In 2023, ChatGPT maker OpenAI was breached, but the source code and customer data were not accessed, according to the company.
The New York Times wrote about July 4, 2024, that OpenAI experienced an undisclosed breach in mid-2023.
The NYT takes note of that the attacker didn’t access the systems housing and building the AI,, yet took conversations from a representative forum. OpenAI didn’t freely unveil the incident nor inform the FBI since, it guarantees, no data about clients nor accomplices was stolen, and the breach was not considered a threat to public safety. The firm concluded that the attack was down to a single individual with no known relationship to any foreign government.
Nevertheless, the incident led to internal staff discussions over how seriously OpenAI was addressing security concerns.
“After the breach, Leopold Aschenbrenner, an OpenAI technical program manager, focused on ensuring that future A.I. technologies do not cause serious harm, sent a memo to OpenAI’s board of directors, arguing that the company was not doing enough to prevent the Chinese government and other foreign adversaries from stealing its secrets,” writes the NYT.

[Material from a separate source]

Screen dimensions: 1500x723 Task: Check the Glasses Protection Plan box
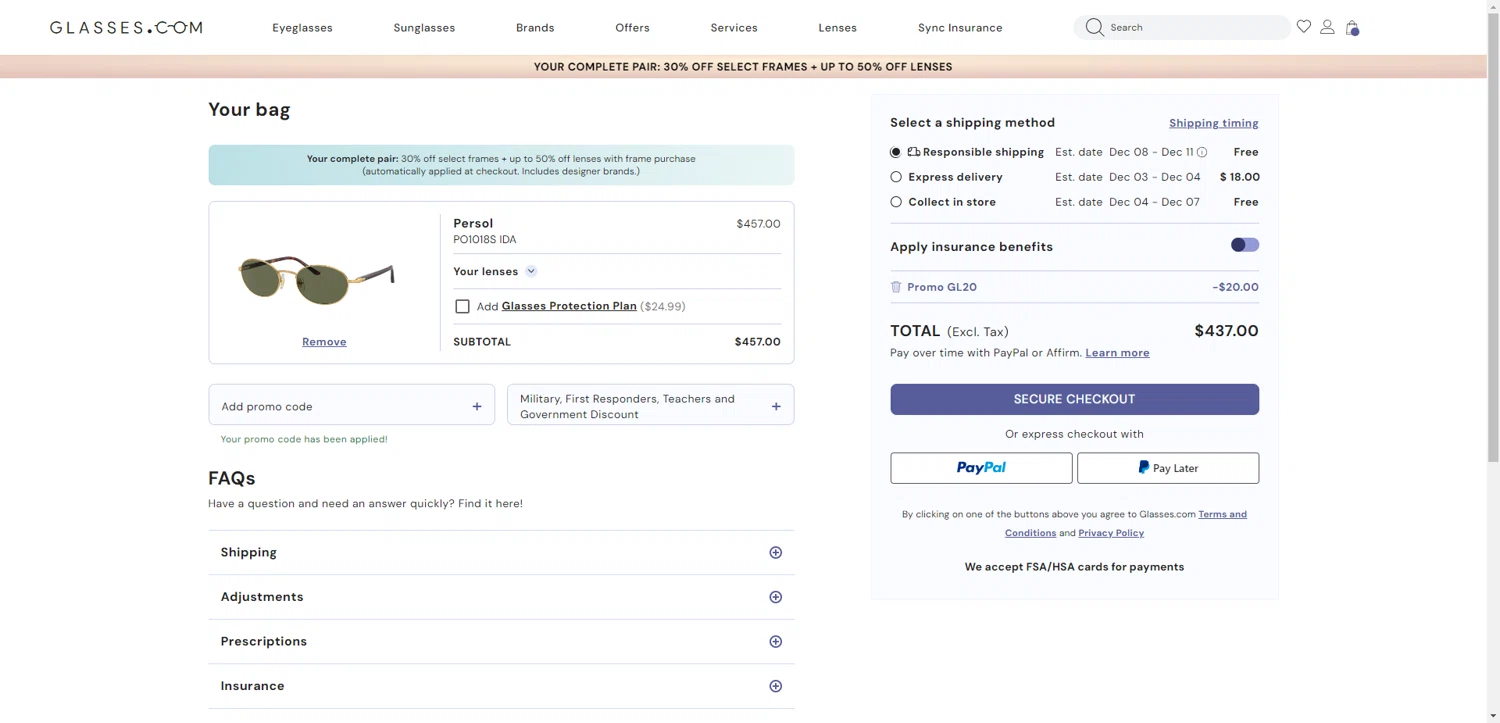[x=462, y=307]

Recently, he was terminated, apparently for spilling data ((but more likely because of the memo). Aschenbrenner has a somewhat unique version on the authority spill story. In a podcast with Dwarkesh Patel (June 4, 2024), he said: “OpenAI claimed to employees that I was fired for leaking. I and others have pushed them to say what the leak was. Here’s their response in full: Sometime last year, I had written a brainstorming document on preparedness, safety, and security measures needed in the future on the path to AGI. I shared that with three external researchers for feedback. That’s the leak… Before I shared it, I reviewed it for anything sensitive. The internal version had a reference to a future cluster, which I redacted for the external copy.”
Obviously, OpenAI is certainly not a blissful boat, with various conclusions on how it works, how it ought to work, and where it ought to go. The concern isn’t so much about OpenGPT (which is gen-AI) however on the fate of AGI (artificial general intelligence).

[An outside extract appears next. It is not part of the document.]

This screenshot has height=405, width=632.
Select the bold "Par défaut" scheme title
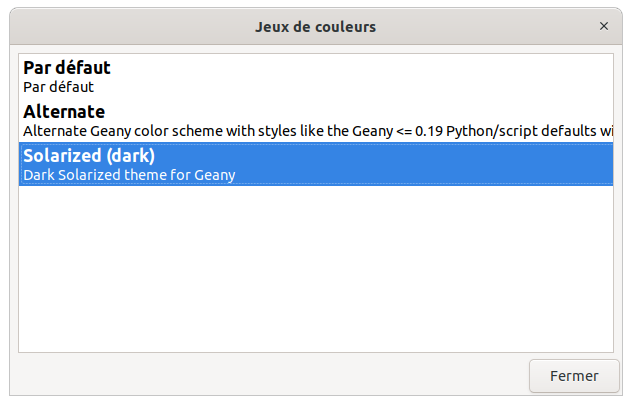67,68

The previous ultimately transforms knowledge it learns (generally from scraping the internet), while the latter is capable of original reasoning. Gen-Artificial intelligence isn’t viewed as a threat to public safety, in spite of the fact that it might expand the scale and refinement of current cyberattacks.
AGI is an alternate matter. It will be equipped for growing new threats in cyber, the kinetic battlefield, and knowledge – and OpenAI, DeepMind, Human-centered and other leading AI firms and advancements are hurrying to be first to market. The worry over the 2023 OpenAI breach is that it might show an absence of security preparedness that could truly jeopardize public safety later on.
“A lot of the drama comes from OpenAI really believing they’re building AGI. That isn’t just a marketing claim,” said Aschenbrenner, adding, “What gets people is the cognitive dissonance between believing in AGI and not taking some of the other implications seriously. This technology will be incredibly powerful, both for good and bad. That implicates national security issues. Are you protecting the secrets from the CCP? Does America control the core AGI infrastructure or does a Middle Eastern dictator control it?”
As we draw nearer to creating AGI, the cyber threats will move from criminals to elite nation state attackers – and we see consistently that our security is inadequate to protect against them. On the back of a relatively insignificant breach at OpenAI (and we should expect that it was no more regrettable than the firm told its representatives), Aschenbrenner raised general and genuine concerns over security – and for that, it appears, he was terminated.